If I could do one thing differently regarding my illness, it would be finding a good doctor as soon as I got diagnosed.
When I was diagnosed, I was on an HMO plan that I chose because it was easy and inexpensive. I didn’t have a lot of health problems at the time, so it didn’t seem to matter much. I didn’t love the gastroenterologist I saw, but she seemed fine and my disease was mild at the time. There was a lot that was convenient about the health plan, such as having the ability to email your doctors (I hate talking on the phone). When something went wrong, I knew who to contact and where to go. In many ways, it was easier not having choices.
But there were problems. And those problems became a bigger deal the sicker I got. It was impossible to get an appointment with my gastroenterologist. I gave up trying because by the time I saw her I’d be feeling better anyway. Emailing was easier than calling, but she would take a week to respond to emails when she was supposed to respond within two days. If you called instead, the nurse would tell you to email the doctor. I was told at one point I would have to wait at least six months for a colonoscopy. I scheduled one with a different doctor at a center out in the suburbs, and my husband had to rent a car to take me there.
And those were just the logistical problems. I also didn’t trust that she knew what she was doing. Her response to everything was to tell me to stop eating lactose and to eat more fiber.
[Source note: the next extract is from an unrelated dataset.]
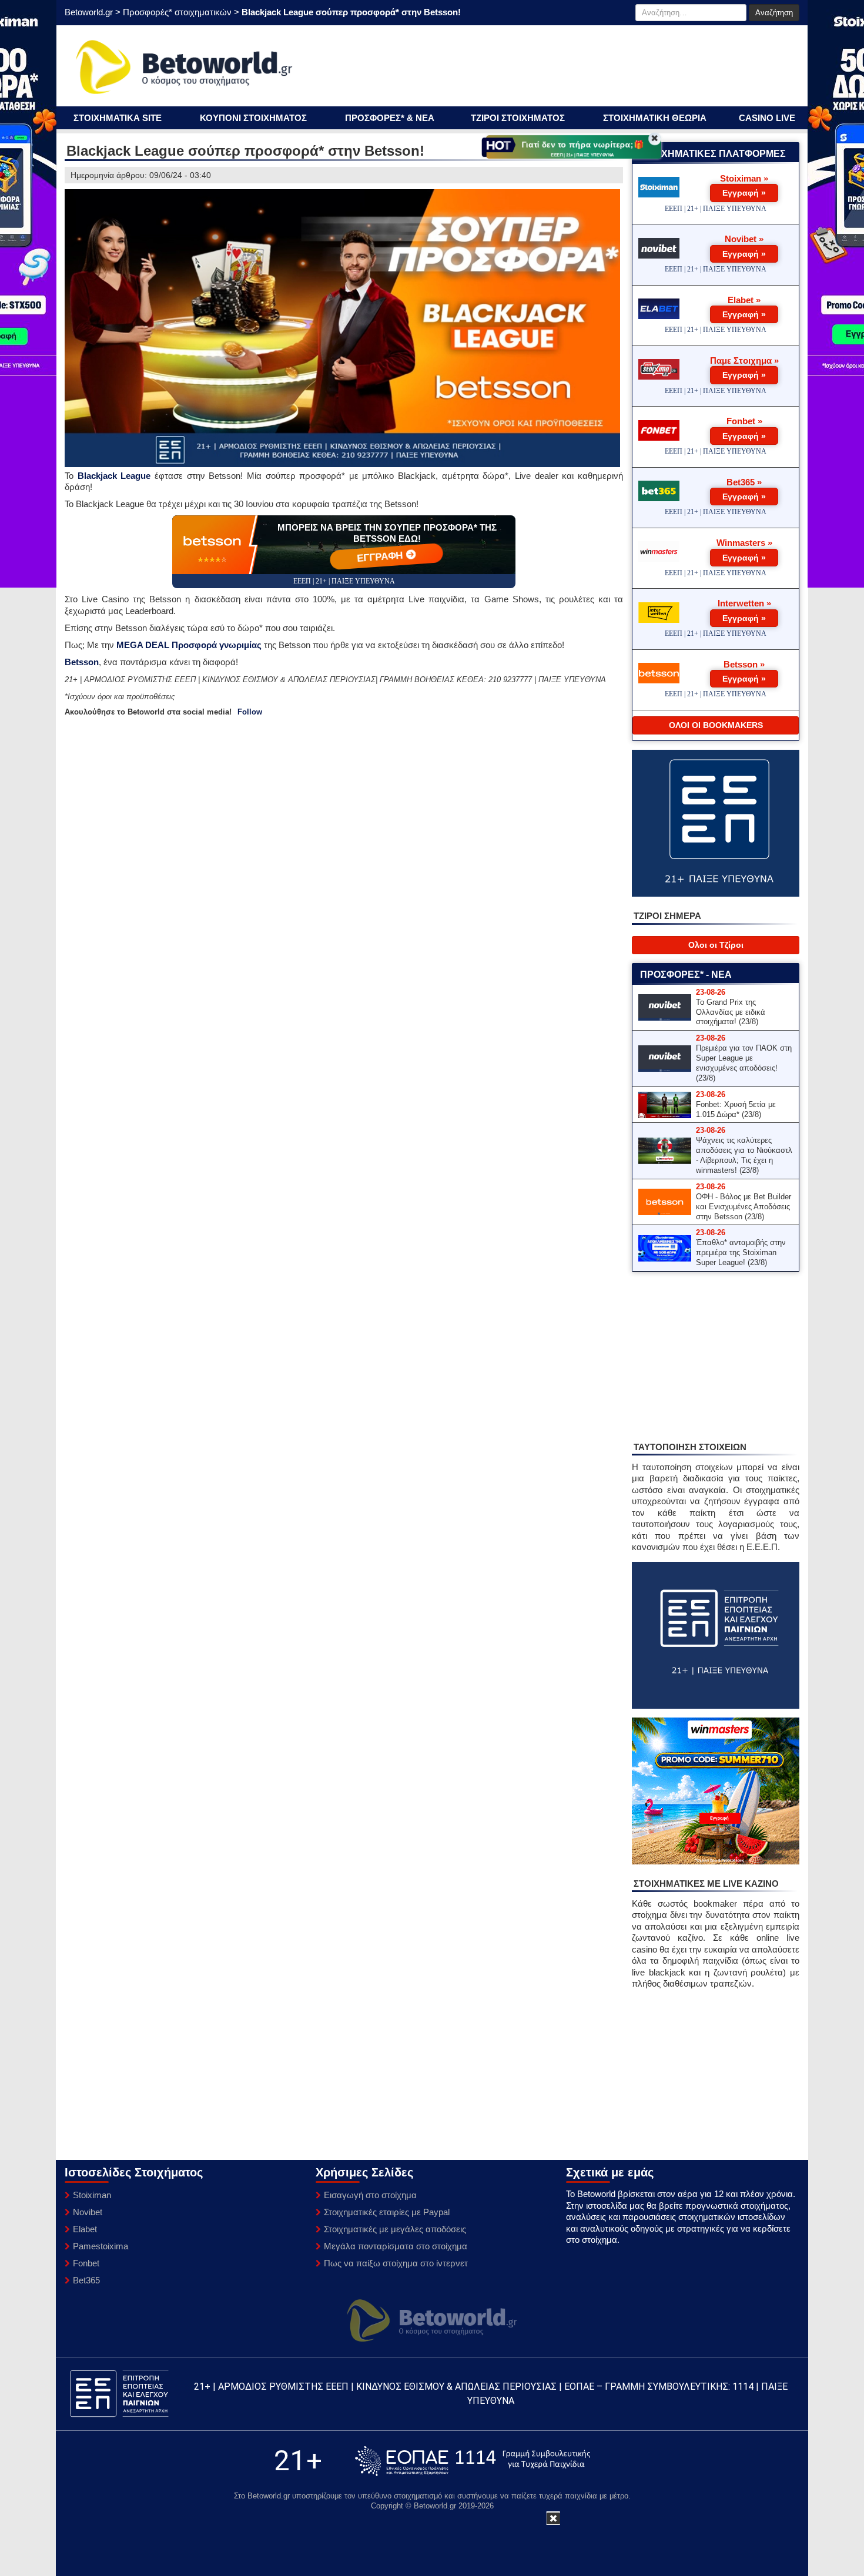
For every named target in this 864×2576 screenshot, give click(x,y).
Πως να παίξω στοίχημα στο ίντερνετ (396, 2263)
I’m not lactose intolerant, but she continued to tell me not to eat lactose every time I contacted her. I have since learned that eating more fiber is terrible advice for someone in the midst of a colitis flare. You should be eating less fiber during those times, not more. She did not prescribe stronger medications until I got very sick.
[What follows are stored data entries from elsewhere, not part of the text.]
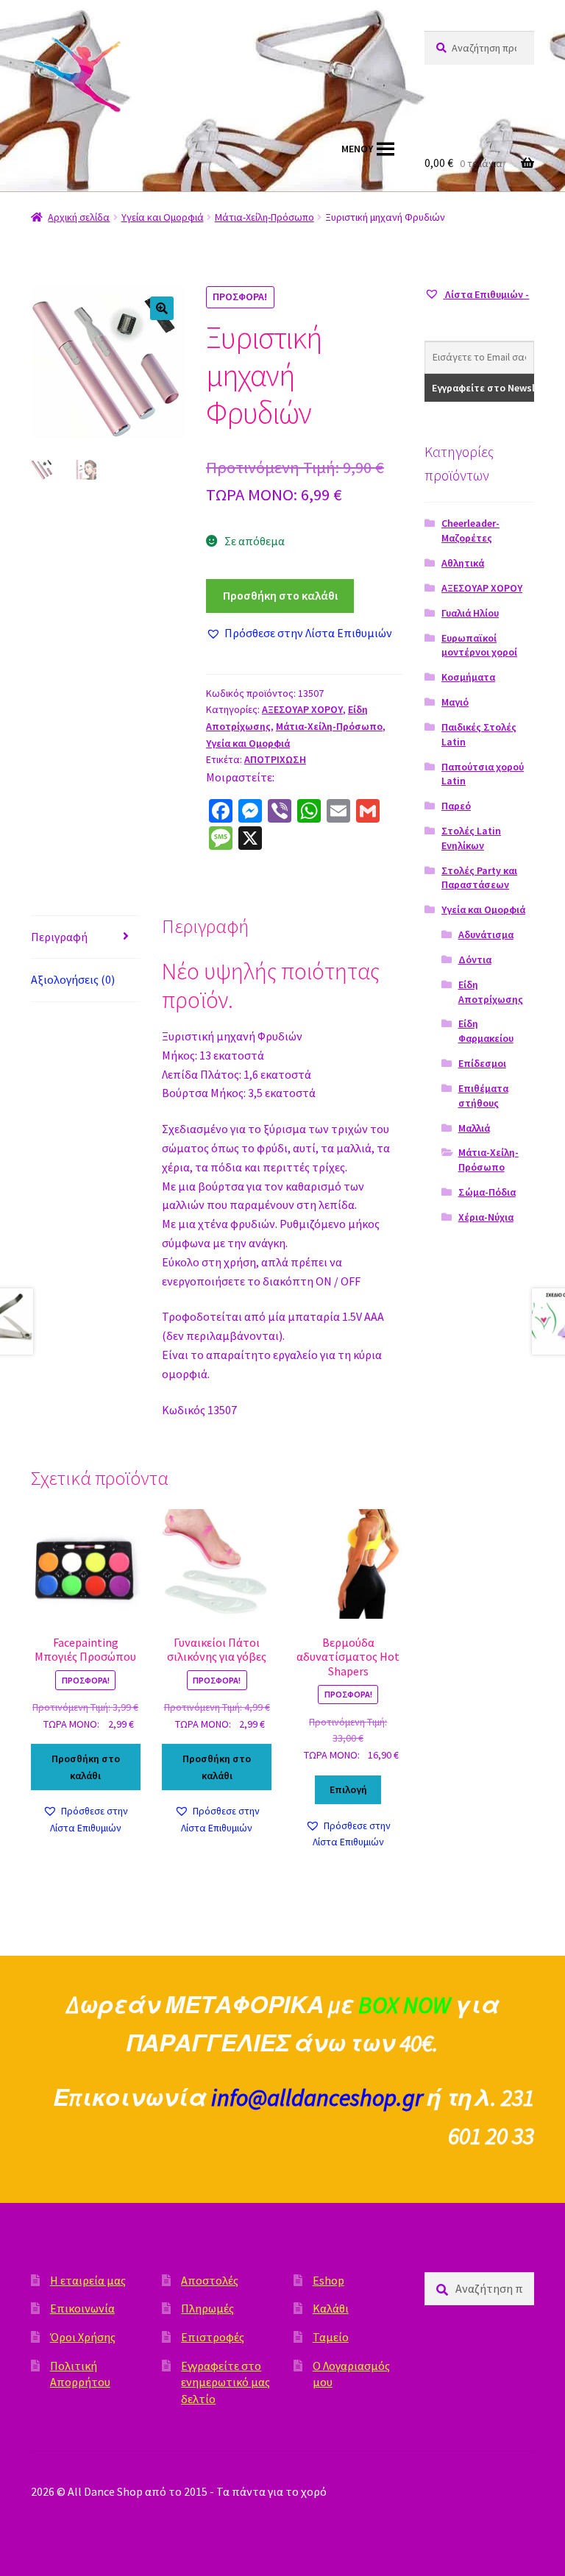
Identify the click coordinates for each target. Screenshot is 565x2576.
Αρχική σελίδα (79, 217)
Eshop (328, 2280)
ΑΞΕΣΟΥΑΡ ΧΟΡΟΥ (302, 709)
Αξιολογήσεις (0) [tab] (73, 979)
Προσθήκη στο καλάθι (280, 595)
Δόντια (474, 959)
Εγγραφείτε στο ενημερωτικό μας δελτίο (225, 2382)
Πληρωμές (207, 2308)
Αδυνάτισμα (486, 934)
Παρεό (456, 805)
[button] (162, 308)
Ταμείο (331, 2337)
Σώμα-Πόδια (487, 1192)
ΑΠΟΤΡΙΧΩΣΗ (275, 759)
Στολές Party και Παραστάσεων (479, 878)
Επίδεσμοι (482, 1063)
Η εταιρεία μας (88, 2280)
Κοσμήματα (468, 677)
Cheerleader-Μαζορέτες (470, 530)
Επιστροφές (212, 2337)
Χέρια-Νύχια (486, 1217)
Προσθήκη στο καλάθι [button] (85, 1767)
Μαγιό (455, 702)
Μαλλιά (474, 1128)
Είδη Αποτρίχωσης (490, 992)
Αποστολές (209, 2280)
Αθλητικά (462, 563)
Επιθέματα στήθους (483, 1096)
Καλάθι (331, 2308)
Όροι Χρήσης (83, 2337)
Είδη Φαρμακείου (486, 1031)
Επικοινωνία (82, 2308)
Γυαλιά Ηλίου (470, 613)
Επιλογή (348, 1789)
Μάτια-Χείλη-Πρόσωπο (264, 217)
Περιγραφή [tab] (59, 936)
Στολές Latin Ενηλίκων (471, 838)
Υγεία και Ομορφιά (162, 217)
Here is what I eventually learned:
- If your doctor is not responding to you promptly, you need a new doctor.
- If you can’t get an appointment with your doctor when you need one, you need a new doctor.
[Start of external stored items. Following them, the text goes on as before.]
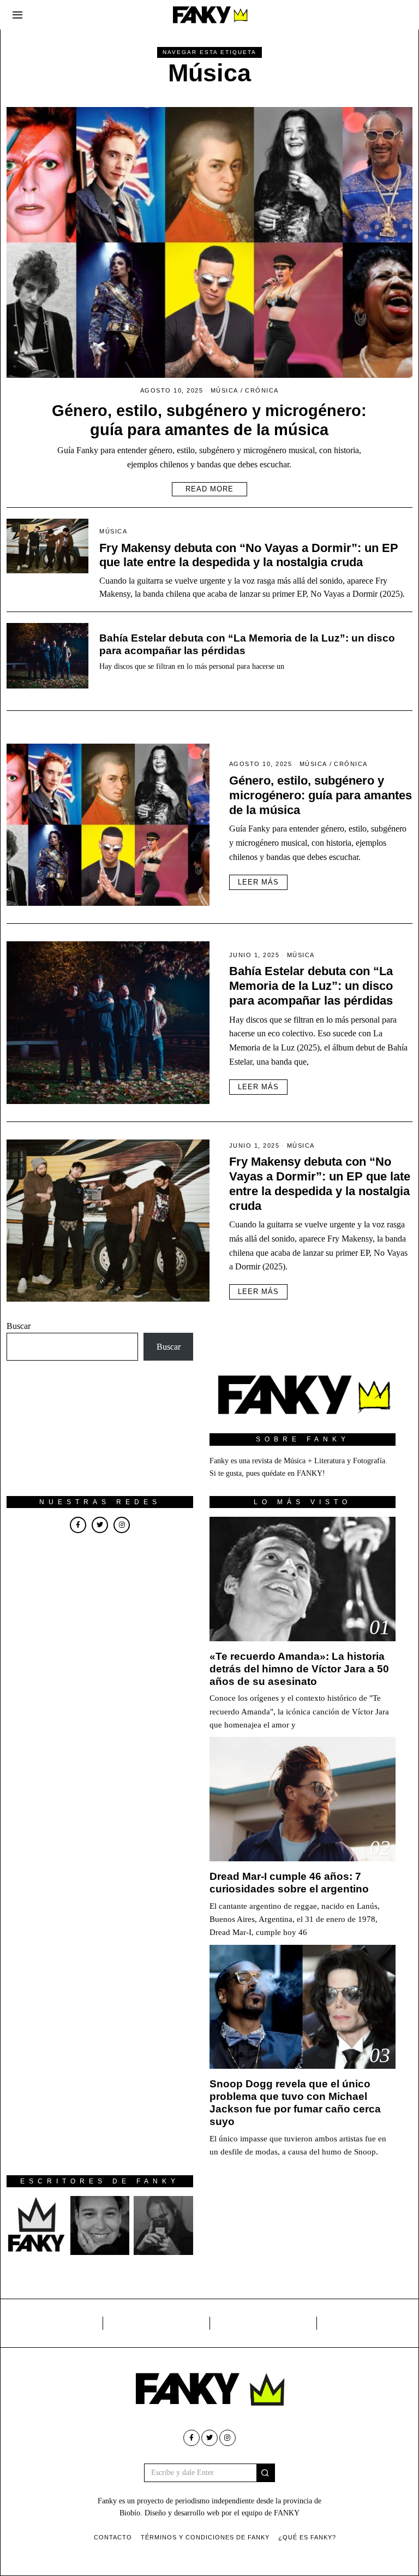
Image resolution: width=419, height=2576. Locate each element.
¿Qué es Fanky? (307, 2537)
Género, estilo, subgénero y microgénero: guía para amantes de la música (320, 795)
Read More (209, 489)
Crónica (262, 390)
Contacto (113, 2537)
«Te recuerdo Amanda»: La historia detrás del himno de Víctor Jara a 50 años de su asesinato (299, 1669)
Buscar (19, 1326)
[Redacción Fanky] (36, 2225)
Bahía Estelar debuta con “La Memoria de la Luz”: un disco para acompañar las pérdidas (311, 985)
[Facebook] (78, 1525)
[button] (265, 2473)
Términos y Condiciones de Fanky (205, 2537)
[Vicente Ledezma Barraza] (163, 2225)
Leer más (258, 882)
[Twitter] (100, 1525)
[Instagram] (121, 1525)
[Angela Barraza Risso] (99, 2225)
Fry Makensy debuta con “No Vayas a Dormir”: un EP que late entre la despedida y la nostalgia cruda (248, 555)
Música (224, 390)
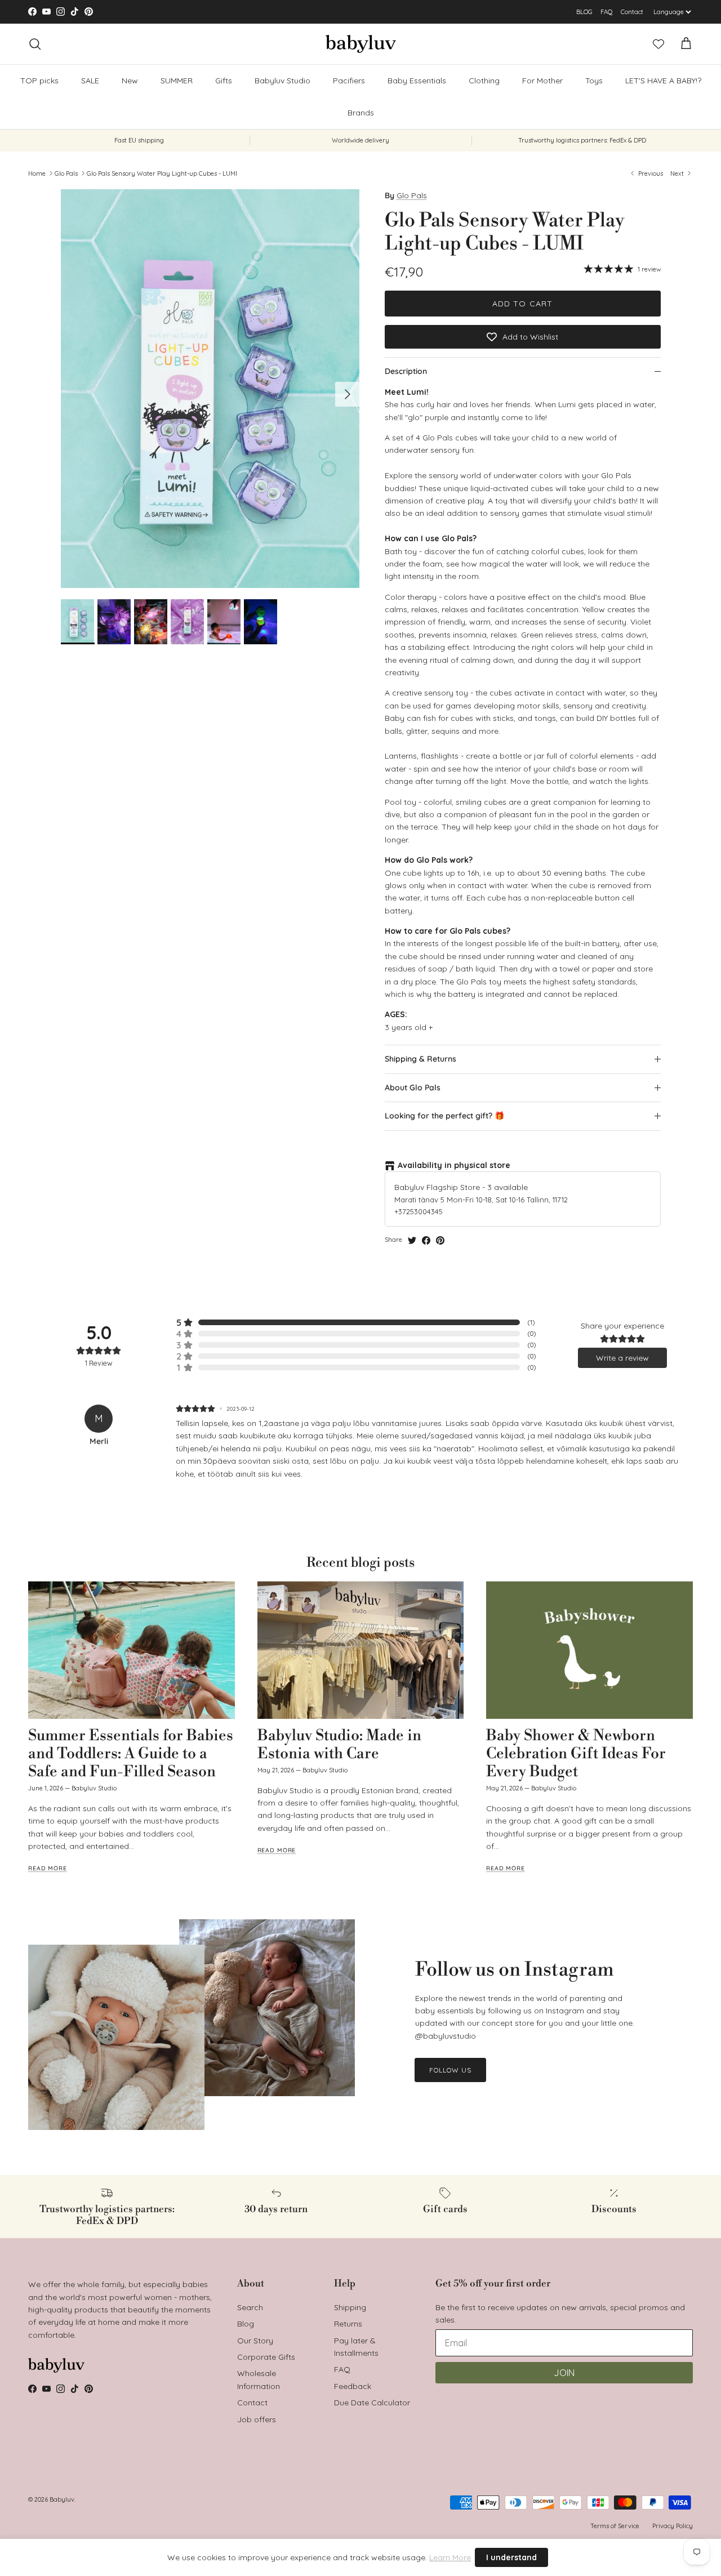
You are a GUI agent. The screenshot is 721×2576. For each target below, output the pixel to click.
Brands (361, 113)
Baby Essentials (417, 80)
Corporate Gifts (266, 2357)
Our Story (255, 2341)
- If your doctor is not doing anything for you when you repeatedly tell her you’re not feeling well, you need a new doctor.
- If you don’t trust your doctor for whatever reason, you need a new doctor.
So what is important in finding a good doctor? Here is my list:
- You need to trust them and feel comfortable talking to them about your illness.
- You need to be able to get answers from them in a timely manner and get appointments when you need them.
- They should specialize in the disease you have or at least treat a lot of patients with the disease.
- They should be keeping up to date with the latest treatment options. New research and medications are being developed all the time.
To find a new doctor, I looked at Washingtonian Magazine’s list of top doctors. I looked for female gastroenterologists who specialized in IBD. I found one at Georgetown who directs their IBD center. I figured someone at a teaching hospital’s IBD center is up to date with the latest treatments and research and knows what they’re doing. I also found someone through My Crohn’s and Colitis Team, a social network for people with IBD, who lives in my area and asked her who her doctor was. It was the same doctor I had found at Georgetown and she highly recommended her.
Unfortunately, to get a new doctor I needed to switch health insurance. I waited for open season and switched to a PPO that would give me more options. It is more expensive, and more work on my part. I know it’s not possible for everyone to make a change like this. But it allowed me to find a great doctor and I am much more confident that I am finally getting the care I need.
I have been seeing my new doctor for about six months. I have to call instead of email when I have questions or issues, but a nurse calls me back the same day. They actually help me when I’m not feeling well, instead of just telling me not to eat lactose. With the exception of the first appointment, I am able to get appointments when I need them (and they were even able to move up my first appointment when I called and told them I wasn’t feeling well). I trust that my doctor knows what she is doing, and she explains things well.
I regret not switching earlier. I justified not switching because my illness wasn’t that bad. But it is much easier to do all of the work to switch when you are feeling ok and it isn’t urgent. I waited until I was really sick, postponed starting a new medication because I wanted to switch doctors first, and ended up in the hospital before my first appointment with the new doctor. Don’t do what I did. If at all possible, find a good doctor at the outset.
What about you? How did you find your doctor? What advice do you have regarding choosing a doctor?